### PROBLEM TO SOLVE
Return the data below exactly, but only from the line containing "You are a computer-use agent. Viewport: 2576px" through the line containing "Given: Open the 04 Sampl photo thumbnail", with both of those lines included.

### DATASET CONTENT
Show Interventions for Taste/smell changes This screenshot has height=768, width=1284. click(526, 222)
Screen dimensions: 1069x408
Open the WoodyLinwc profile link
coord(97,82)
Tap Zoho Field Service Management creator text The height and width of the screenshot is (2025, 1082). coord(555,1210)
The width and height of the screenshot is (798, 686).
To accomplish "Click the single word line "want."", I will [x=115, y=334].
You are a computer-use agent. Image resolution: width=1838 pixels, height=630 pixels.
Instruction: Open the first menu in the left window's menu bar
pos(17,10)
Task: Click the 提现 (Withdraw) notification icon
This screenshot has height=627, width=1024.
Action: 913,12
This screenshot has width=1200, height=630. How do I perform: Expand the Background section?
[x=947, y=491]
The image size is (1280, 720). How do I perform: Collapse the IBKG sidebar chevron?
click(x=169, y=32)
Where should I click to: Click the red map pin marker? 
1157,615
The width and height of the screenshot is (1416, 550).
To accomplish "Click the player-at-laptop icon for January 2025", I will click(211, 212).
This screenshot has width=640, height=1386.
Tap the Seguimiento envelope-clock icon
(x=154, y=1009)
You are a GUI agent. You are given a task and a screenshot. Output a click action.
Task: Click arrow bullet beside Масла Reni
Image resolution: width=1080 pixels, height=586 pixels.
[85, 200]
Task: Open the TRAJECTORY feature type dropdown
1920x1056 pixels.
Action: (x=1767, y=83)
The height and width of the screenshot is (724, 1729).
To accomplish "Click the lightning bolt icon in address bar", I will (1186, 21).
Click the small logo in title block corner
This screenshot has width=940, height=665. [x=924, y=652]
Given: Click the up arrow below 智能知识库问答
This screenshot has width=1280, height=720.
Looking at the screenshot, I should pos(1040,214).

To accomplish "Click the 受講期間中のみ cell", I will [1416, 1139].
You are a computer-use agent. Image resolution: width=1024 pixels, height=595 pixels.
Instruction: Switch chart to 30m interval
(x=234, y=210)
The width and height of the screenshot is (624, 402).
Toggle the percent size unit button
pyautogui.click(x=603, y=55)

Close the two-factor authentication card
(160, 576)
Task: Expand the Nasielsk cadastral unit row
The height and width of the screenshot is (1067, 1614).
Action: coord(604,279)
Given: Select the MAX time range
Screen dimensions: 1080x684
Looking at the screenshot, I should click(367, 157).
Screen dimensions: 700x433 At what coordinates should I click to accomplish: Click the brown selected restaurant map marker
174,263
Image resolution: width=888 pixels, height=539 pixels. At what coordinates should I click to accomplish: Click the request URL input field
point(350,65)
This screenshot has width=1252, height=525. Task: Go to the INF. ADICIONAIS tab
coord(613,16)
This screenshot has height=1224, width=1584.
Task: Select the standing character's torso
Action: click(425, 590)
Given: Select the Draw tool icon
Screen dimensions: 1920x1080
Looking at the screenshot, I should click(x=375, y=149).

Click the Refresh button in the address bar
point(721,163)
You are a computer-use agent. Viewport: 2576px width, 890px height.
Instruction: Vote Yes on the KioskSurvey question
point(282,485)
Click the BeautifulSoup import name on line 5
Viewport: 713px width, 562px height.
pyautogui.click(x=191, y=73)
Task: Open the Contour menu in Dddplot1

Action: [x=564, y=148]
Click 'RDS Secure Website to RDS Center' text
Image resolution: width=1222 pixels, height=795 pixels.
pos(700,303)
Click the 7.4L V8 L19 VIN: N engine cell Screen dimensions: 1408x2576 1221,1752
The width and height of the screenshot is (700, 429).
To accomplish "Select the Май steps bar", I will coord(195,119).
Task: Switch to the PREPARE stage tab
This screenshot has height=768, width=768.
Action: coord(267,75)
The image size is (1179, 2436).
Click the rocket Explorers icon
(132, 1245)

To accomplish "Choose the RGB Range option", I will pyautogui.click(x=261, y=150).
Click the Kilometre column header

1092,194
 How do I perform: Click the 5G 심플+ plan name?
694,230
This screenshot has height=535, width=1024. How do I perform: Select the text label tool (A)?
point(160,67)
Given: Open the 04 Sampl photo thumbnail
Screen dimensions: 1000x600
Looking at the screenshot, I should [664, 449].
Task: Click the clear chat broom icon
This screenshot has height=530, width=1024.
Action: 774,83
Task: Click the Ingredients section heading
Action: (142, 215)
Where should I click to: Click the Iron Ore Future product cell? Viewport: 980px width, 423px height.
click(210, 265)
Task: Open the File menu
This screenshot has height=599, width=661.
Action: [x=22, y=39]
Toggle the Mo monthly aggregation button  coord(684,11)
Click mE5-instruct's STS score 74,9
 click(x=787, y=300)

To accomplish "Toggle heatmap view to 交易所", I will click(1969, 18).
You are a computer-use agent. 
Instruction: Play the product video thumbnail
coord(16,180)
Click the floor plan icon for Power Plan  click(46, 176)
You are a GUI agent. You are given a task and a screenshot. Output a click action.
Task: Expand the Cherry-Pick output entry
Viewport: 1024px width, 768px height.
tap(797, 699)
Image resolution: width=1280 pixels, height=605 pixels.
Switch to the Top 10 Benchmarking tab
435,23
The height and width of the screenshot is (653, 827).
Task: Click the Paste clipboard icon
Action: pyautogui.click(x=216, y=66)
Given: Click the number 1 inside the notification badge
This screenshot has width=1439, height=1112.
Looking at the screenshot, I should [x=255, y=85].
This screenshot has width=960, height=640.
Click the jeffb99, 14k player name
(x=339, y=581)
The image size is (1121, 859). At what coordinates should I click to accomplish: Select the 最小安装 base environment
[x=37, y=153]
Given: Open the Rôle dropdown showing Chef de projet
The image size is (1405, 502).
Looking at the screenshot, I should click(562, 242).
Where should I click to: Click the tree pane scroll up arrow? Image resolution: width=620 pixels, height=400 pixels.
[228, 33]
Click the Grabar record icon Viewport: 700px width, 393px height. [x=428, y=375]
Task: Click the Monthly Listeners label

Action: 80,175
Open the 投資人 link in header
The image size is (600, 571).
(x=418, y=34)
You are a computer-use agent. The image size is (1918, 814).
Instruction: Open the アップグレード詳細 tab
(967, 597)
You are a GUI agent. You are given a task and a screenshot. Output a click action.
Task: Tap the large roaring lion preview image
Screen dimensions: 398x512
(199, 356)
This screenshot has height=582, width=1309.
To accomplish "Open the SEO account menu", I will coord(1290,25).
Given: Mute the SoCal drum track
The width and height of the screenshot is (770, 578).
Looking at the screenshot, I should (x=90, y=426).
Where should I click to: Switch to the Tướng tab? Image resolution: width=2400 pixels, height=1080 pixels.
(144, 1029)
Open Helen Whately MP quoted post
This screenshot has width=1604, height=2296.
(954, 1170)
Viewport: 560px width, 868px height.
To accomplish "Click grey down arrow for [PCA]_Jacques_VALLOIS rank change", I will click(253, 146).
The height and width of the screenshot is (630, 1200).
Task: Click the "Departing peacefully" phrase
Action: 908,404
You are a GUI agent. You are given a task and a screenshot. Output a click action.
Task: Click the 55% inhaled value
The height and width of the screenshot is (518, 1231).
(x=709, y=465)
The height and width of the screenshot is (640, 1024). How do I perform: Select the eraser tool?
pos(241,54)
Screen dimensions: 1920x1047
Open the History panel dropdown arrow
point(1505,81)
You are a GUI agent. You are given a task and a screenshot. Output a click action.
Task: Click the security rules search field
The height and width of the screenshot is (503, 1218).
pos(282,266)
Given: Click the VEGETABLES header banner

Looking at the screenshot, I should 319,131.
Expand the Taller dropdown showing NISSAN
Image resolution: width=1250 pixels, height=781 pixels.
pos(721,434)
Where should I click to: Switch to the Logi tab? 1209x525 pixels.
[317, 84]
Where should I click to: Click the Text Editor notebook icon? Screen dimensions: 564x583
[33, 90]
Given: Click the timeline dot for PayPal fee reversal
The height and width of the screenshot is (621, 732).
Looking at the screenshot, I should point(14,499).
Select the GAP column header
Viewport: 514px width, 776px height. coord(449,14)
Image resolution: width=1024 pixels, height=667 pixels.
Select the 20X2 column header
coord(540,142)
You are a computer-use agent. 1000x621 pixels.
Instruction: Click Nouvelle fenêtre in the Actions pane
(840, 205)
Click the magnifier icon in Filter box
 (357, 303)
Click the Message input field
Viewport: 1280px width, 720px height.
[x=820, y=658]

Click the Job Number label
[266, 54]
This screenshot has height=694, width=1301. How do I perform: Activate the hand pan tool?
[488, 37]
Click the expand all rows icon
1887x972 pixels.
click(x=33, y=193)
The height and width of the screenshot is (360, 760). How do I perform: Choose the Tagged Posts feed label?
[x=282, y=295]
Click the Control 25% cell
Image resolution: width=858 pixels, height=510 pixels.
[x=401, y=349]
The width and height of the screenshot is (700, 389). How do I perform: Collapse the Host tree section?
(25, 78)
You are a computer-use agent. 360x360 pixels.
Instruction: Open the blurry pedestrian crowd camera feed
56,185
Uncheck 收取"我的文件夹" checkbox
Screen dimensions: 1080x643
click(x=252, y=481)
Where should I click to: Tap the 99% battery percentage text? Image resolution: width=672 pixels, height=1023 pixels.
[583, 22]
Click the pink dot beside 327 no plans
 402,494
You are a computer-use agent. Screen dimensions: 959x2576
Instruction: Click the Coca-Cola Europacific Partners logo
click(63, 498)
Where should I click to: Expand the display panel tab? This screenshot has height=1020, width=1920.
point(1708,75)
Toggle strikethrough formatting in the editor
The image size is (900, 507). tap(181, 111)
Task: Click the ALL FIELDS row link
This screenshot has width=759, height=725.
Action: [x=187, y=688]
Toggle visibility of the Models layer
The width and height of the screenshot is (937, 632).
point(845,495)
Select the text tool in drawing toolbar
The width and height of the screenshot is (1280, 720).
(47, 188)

### TASK RESPONSE
You are a computer-use agent. Viewport: 2576px width, 890px height.
Instruction: Vote Yes on the KioskSurvey question
point(282,485)
Click the BeautifulSoup import name on line 5
Viewport: 713px width, 562px height.
pyautogui.click(x=191, y=73)
Task: Open the Contour menu in Dddplot1

Action: [x=564, y=148]
Click 'RDS Secure Website to RDS Center' text
Image resolution: width=1222 pixels, height=795 pixels.
pos(700,303)
Click the 7.4L V8 L19 VIN: N engine cell Screen dimensions: 1408x2576 1221,1752
The width and height of the screenshot is (700, 429).
To accomplish "Select the Май steps bar", I will coord(195,119).
Task: Switch to the PREPARE stage tab
This screenshot has height=768, width=768.
Action: coord(267,75)
The image size is (1179, 2436).
Click the rocket Explorers icon
(132, 1245)

To accomplish "Choose the RGB Range option", I will pyautogui.click(x=261, y=150).
Click the Kilometre column header

1092,194
 How do I perform: Click the 5G 심플+ plan name?
694,230
This screenshot has height=535, width=1024. How do I perform: Select the text label tool (A)?
point(160,67)
Given: Open the 04 Sampl photo thumbnail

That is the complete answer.